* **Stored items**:
┌──
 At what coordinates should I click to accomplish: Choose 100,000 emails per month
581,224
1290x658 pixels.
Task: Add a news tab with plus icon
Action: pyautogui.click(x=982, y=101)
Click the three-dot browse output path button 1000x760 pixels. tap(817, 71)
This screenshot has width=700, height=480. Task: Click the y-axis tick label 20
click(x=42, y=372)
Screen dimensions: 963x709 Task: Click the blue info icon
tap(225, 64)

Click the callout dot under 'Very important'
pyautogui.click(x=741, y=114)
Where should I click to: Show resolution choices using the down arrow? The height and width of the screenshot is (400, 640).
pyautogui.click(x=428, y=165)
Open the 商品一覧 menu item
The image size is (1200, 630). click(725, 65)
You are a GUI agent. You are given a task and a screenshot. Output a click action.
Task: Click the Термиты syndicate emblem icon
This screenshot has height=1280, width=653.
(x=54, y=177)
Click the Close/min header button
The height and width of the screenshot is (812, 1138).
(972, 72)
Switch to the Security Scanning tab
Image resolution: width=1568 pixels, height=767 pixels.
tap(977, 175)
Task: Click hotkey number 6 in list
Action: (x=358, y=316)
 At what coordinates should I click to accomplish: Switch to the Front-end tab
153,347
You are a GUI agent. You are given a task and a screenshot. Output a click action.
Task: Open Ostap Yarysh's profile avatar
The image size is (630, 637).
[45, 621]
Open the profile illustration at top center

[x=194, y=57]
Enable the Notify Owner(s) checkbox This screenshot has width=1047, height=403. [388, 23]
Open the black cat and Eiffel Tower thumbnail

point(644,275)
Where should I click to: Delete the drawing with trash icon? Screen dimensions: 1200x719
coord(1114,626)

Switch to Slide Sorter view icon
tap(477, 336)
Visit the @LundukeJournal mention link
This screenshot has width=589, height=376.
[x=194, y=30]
└──
* **WORK INSTRUCTIONS**:
The records above are to be repeated exactly, in their entirety.

* **RESULT OF THIS EXERCISE**:
 At what coordinates should I click to accomplish: Choose 100,000 emails per month
581,224
1290x658 pixels.
Task: Add a news tab with plus icon
Action: pyautogui.click(x=982, y=101)
Click the three-dot browse output path button 1000x760 pixels. tap(817, 71)
This screenshot has width=700, height=480. Task: Click the y-axis tick label 20
click(x=42, y=372)
Screen dimensions: 963x709 Task: Click the blue info icon
tap(225, 64)

Click the callout dot under 'Very important'
pyautogui.click(x=741, y=114)
Where should I click to: Show resolution choices using the down arrow? The height and width of the screenshot is (400, 640).
pyautogui.click(x=428, y=165)
Open the 商品一覧 menu item
The image size is (1200, 630). click(725, 65)
You are a GUI agent. You are given a task and a screenshot. Output a click action.
Task: Click the Термиты syndicate emblem icon
This screenshot has height=1280, width=653.
(x=54, y=177)
Click the Close/min header button
The height and width of the screenshot is (812, 1138).
(972, 72)
Switch to the Security Scanning tab
Image resolution: width=1568 pixels, height=767 pixels.
tap(977, 175)
Task: Click hotkey number 6 in list
Action: (x=358, y=316)
 At what coordinates should I click to accomplish: Switch to the Front-end tab
153,347
You are a GUI agent. You are given a task and a screenshot. Output a click action.
Task: Open Ostap Yarysh's profile avatar
The image size is (630, 637).
[45, 621]
Open the profile illustration at top center

[x=194, y=57]
Enable the Notify Owner(s) checkbox This screenshot has width=1047, height=403. [388, 23]
Open the black cat and Eiffel Tower thumbnail

point(644,275)
Where should I click to: Delete the drawing with trash icon? Screen dimensions: 1200x719
coord(1114,626)

Switch to Slide Sorter view icon
tap(477, 336)
Visit the @LundukeJournal mention link
This screenshot has width=589, height=376.
[x=194, y=30]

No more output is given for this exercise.